Fabrice Melquiot n’écrit pas “pour l’enfance” mais “depuis l’enfance”. Chacun peut donc être touché par Bouli Miro, récit initiatique d’un petit garçon qui, aidé par l’amour de
ses proches, va progressivement grandir en (essayant de) dominer ses peurs, donc de trouver un sens à sa vie.

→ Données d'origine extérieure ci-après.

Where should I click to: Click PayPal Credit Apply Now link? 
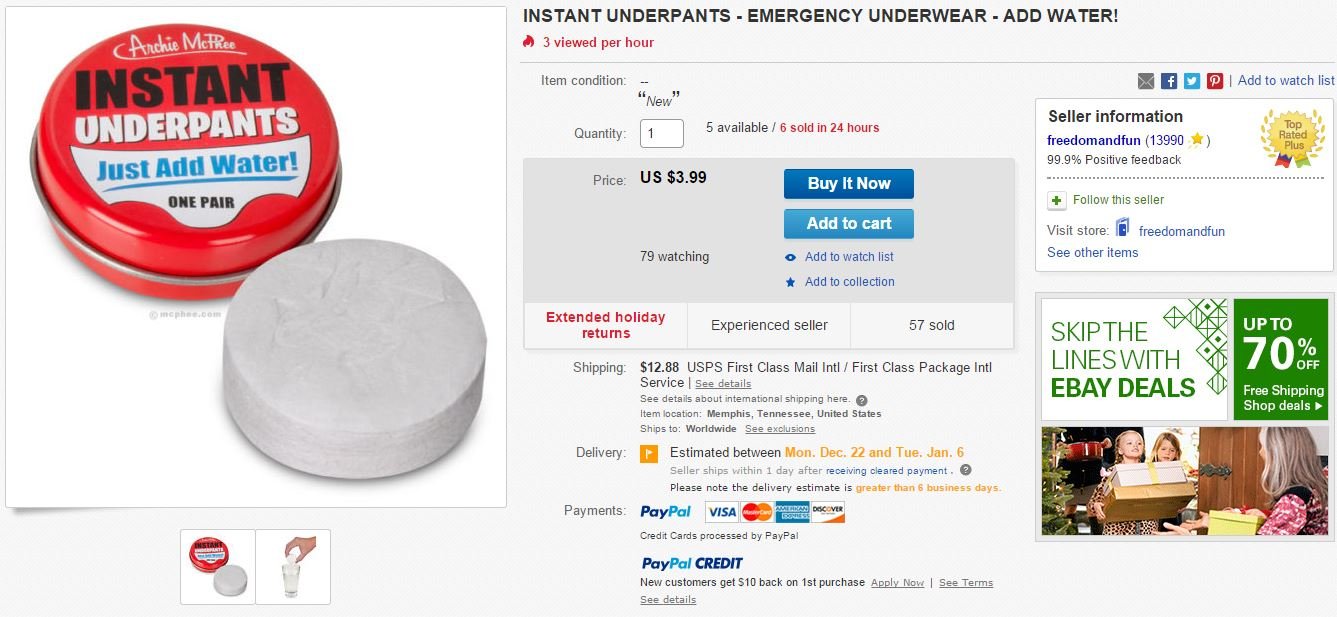(897, 583)
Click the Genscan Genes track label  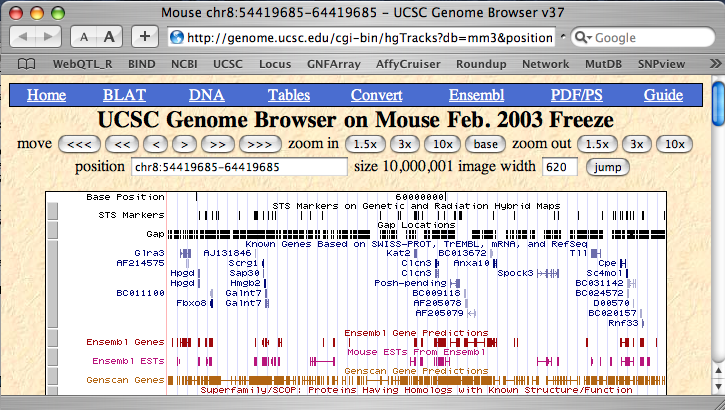125,380
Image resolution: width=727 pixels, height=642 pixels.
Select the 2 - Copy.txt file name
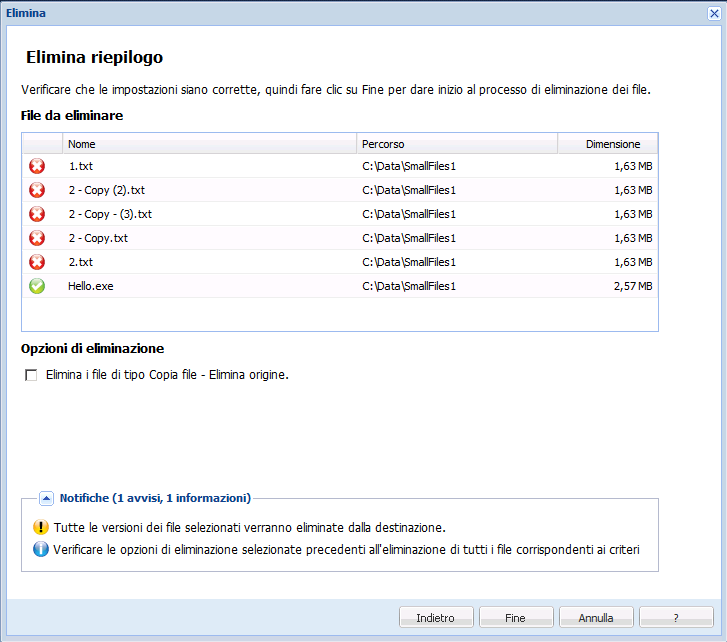[x=98, y=238]
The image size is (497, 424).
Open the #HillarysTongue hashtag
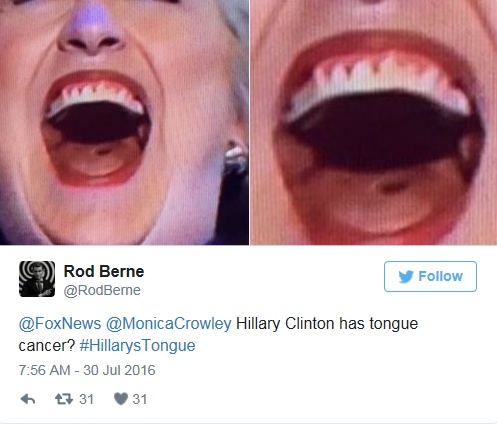137,346
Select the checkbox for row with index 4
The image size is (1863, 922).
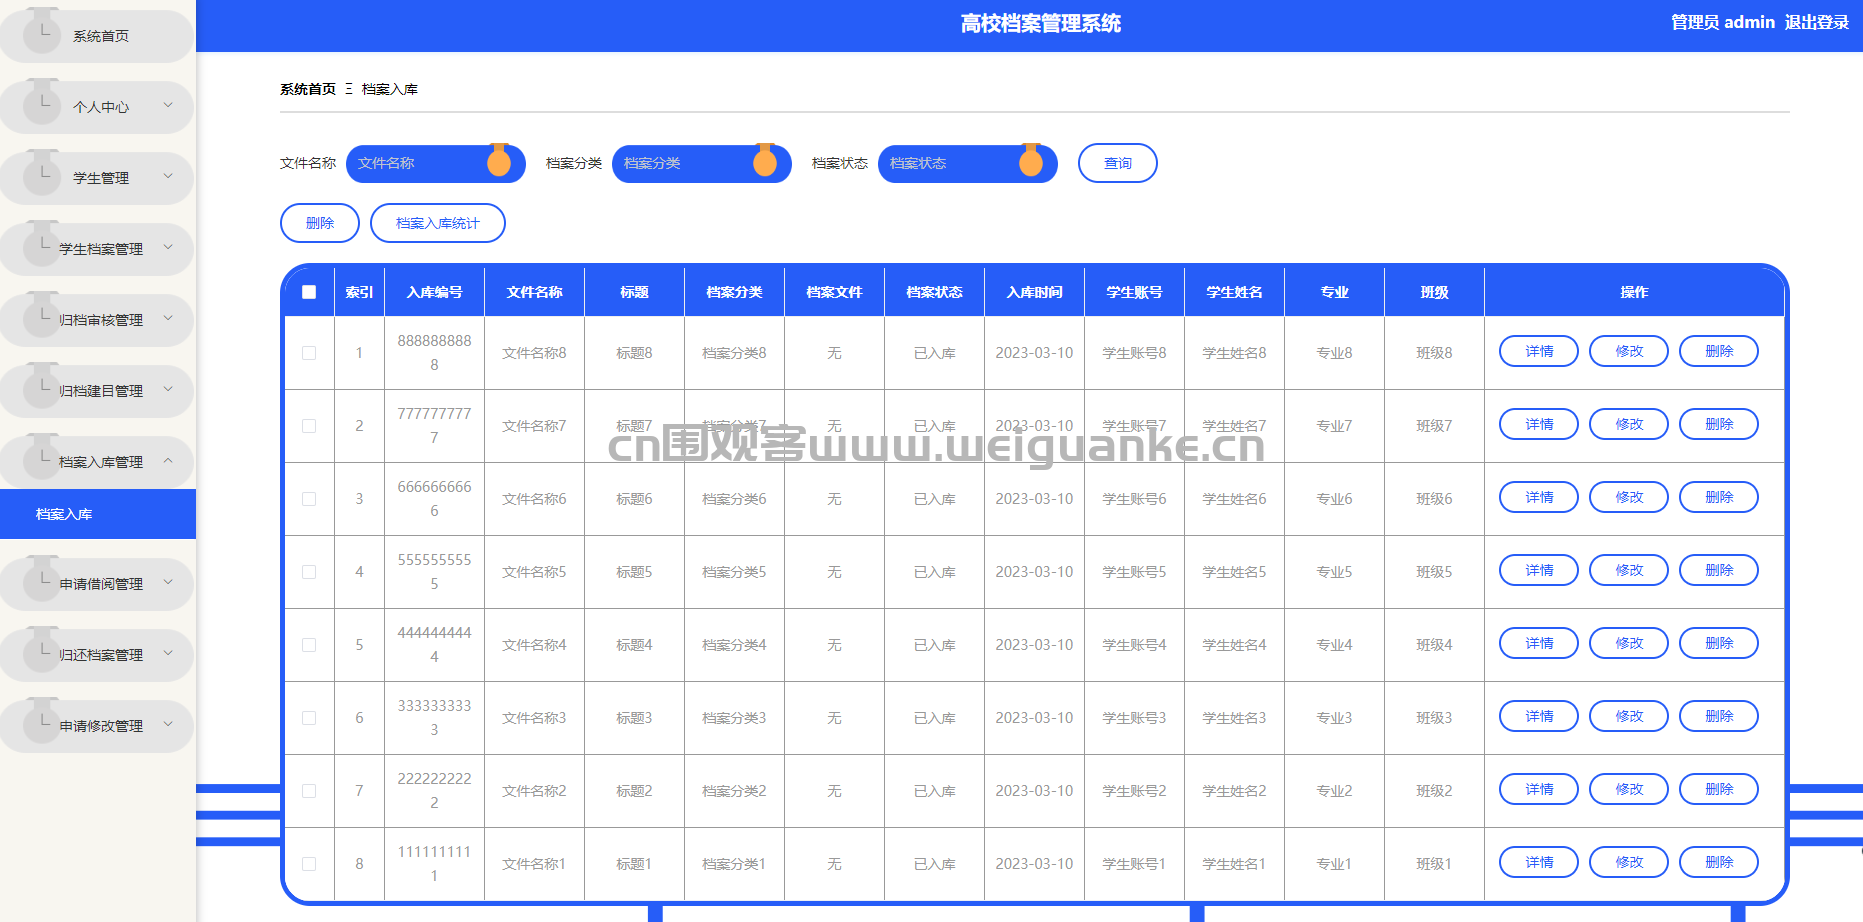[x=309, y=572]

C’est grâce à l’amour de son entourage que Bouli accepte de vivre. L’auteur décline ici toutes les formes d’amours, de celui qui construit à celui qui empêche d’exister :
l’amour parent-enfant, celui qui existe entre deux adultes, l’amour enfantin, l’amour mature, le coup de foudre, l’amour trouble teinté de pédophilie... Et, au bout du compte,
c’est l’amour de la vie qui prend le dessus. Par un jeu subtil avec le langage, et à travers des situations rocambolesques et invraisemblables, c’est la gravité des questions
des enfants (gravité qui parfois déroute les adultes au point de les laisser pantois) qui est portée à la scène. Si Bouli Miro raconte les difficultés de vivre d’un enfant, le
traitement n’est jamais tragique. La forme est enfantine, les situations cocasses et les personnages portent un regard poétique et décalé sur le monde. À travers le rire, c’est
la force de la vie qui apparaît.
Des acteurs adultes jouent des enfants : il ne s’agit pas de “faire les enfants”, mais de retrouver cette fraîcheur des émotions, et la vivacité des questionnements
d’enfants dont on se souvient même adultes.